Chapter 10 — Key Takeaways

The big idea

Set operations stack query results by row (vs. joins, which widen by column) — the SQL form of Chapter 4's set algebra. They're the cleanest way to say "this plus that," "in both," and "in one but not the other."

The operators

Operator Algebra Returns Dedup?
UNION rows in either query yes
UNION ALL ∪ (bag) rows in either, duplicates kept no (faster)
INTERSECT rows in both yes (ALL keeps mult.)
EXCEPT rows in first not second yes (ALL keeps mult.)

Union compatibility

  • Same number of columns, same order, compatible types.
  • Output column names come from the first query.
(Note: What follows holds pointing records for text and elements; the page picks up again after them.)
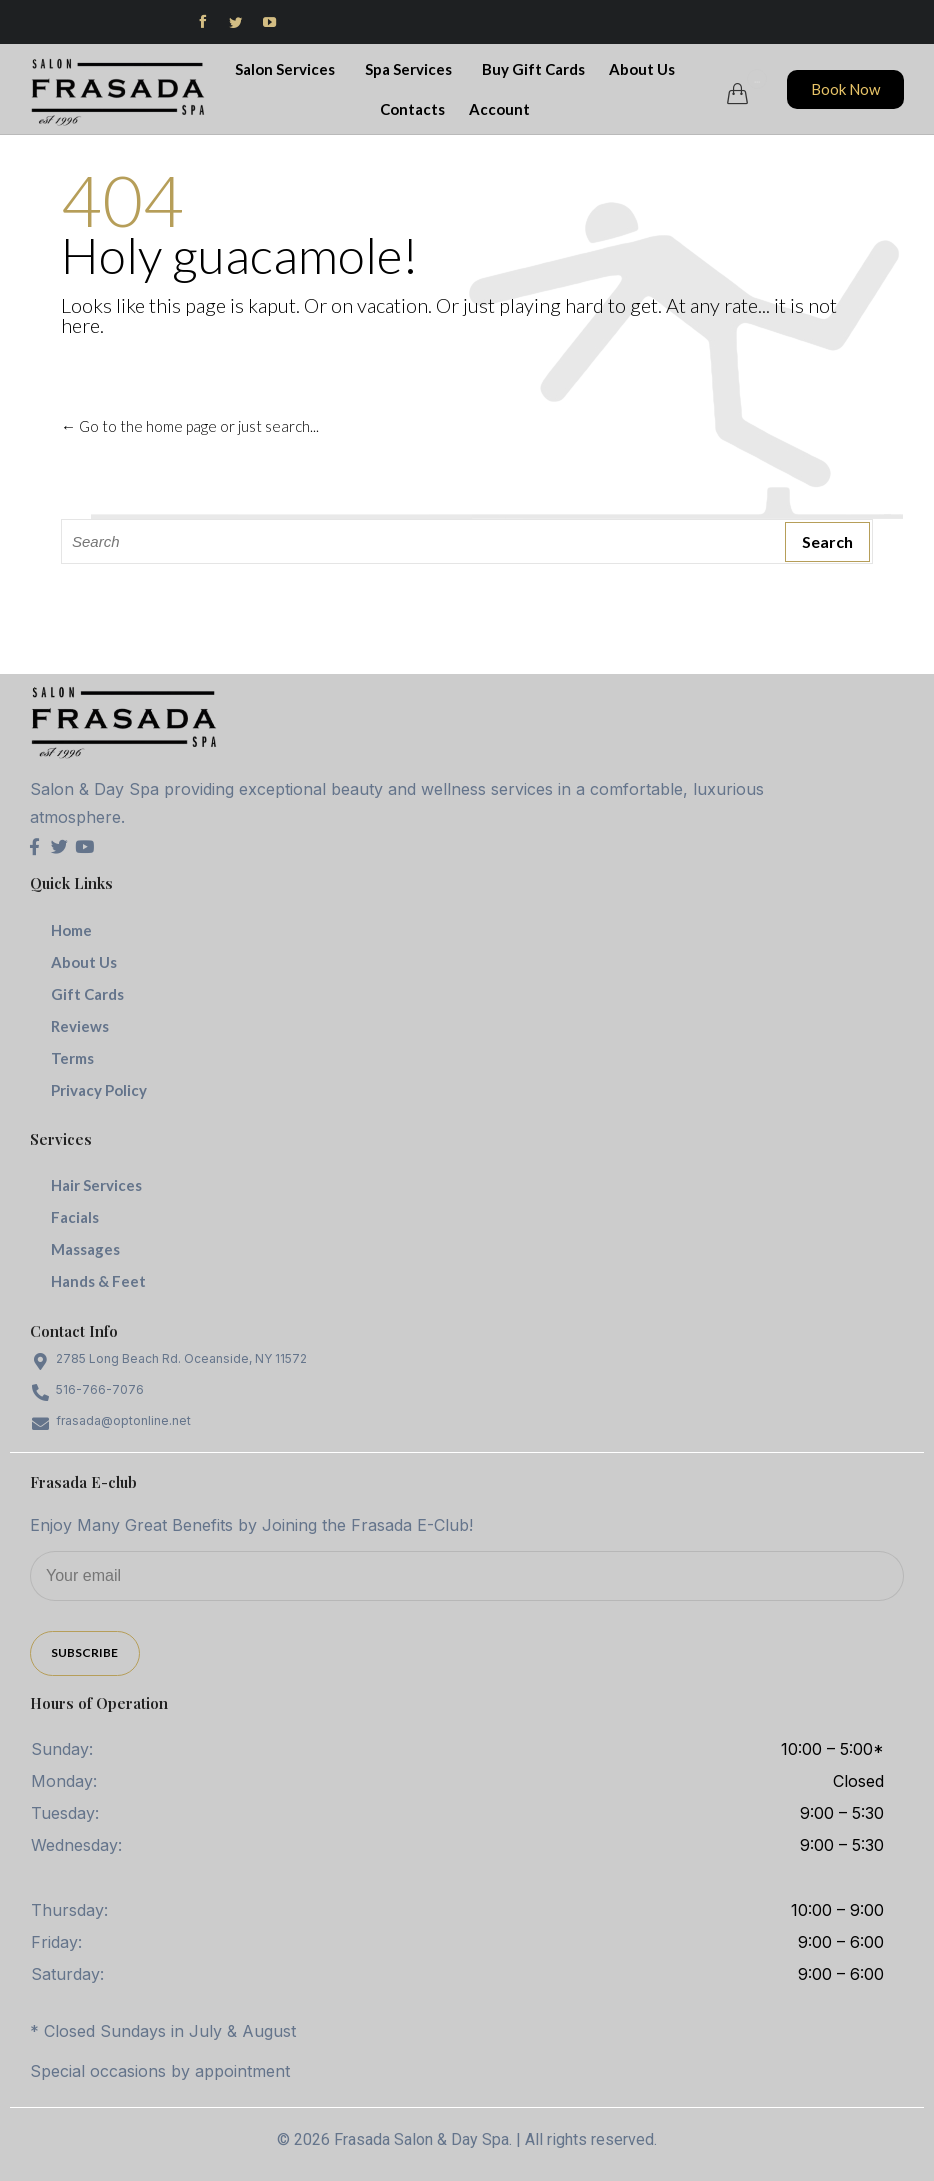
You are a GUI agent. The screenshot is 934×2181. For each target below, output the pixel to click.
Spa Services (411, 69)
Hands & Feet (98, 1281)
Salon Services (288, 69)
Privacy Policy (99, 1090)
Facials (75, 1217)
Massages (85, 1249)
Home (71, 930)
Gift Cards (87, 994)
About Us (645, 69)
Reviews (80, 1026)
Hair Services (96, 1185)
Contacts (412, 109)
The crucial choice: UNION vs UNION ALL

  • UNION removes duplicate rows; UNION ALL keeps them.
  • Default to UNION ALL — it's faster (no dedup) and avoids silently merging distinct-but-identical rows. Use UNION only when you truly want duplicate removal. (Case Study 1: a UNION ate real settlements.)
  • Carry an id / source tag when combining sources, so rows are distinguishable and traceable.

INTERSECT & EXCEPT

  • INTERSECT = "in both" (great for membership checks over ids).
  • EXCEPT = set-difference anti-join ("products never ordered," "orders that didn't migrate").
  • Both compare whole rows → selecting all key columns catches value-level differences (Case Study 2: reconciliation).
  • For differences/intersections that need extra columns or conditions, prefer NOT EXISTS/EXISTS (Ch. 9) — more flexible than EXCEPT/INTERSECT.

Mechanics

  • One ORDER BY at the very end sorts the combined result.
  • INTERSECT binds tighter than UNION/EXCEPTparenthesize mixed operators.

Power use: reconciliation

Two EXCEPTs (A−B and B−A) + an INTERSECT count = a provable comparison of two data sets (migrations, audits, dedup checks). Empty EXCEPTs = faithful copy.

You can now…

  • ☐ Combine results with UNION/UNION ALL, INTERSECT, EXCEPT.
  • ☐ Satisfy union compatibility.
  • ☐ Choose UNION vs UNION ALL deliberately.
  • ☐ Use EXCEPT/INTERSECT for differences, membership, and reconciliation.
  • ☐ Order and parenthesize combined queries correctly.

Looking ahead

Chapter 11 — CTEs & Recursive Queries. The WITH clause names the derived tables you've been nesting (readable, reusable), and recursive CTEs traverse hierarchies — Mercado's category tree and employee org chart.

One sentence to carry forward: Default to UNION ALL, reach for EXCEPT/INTERSECT to make set questions read like English, and remember two EXCEPTs reconcile any two data sets exhaustively.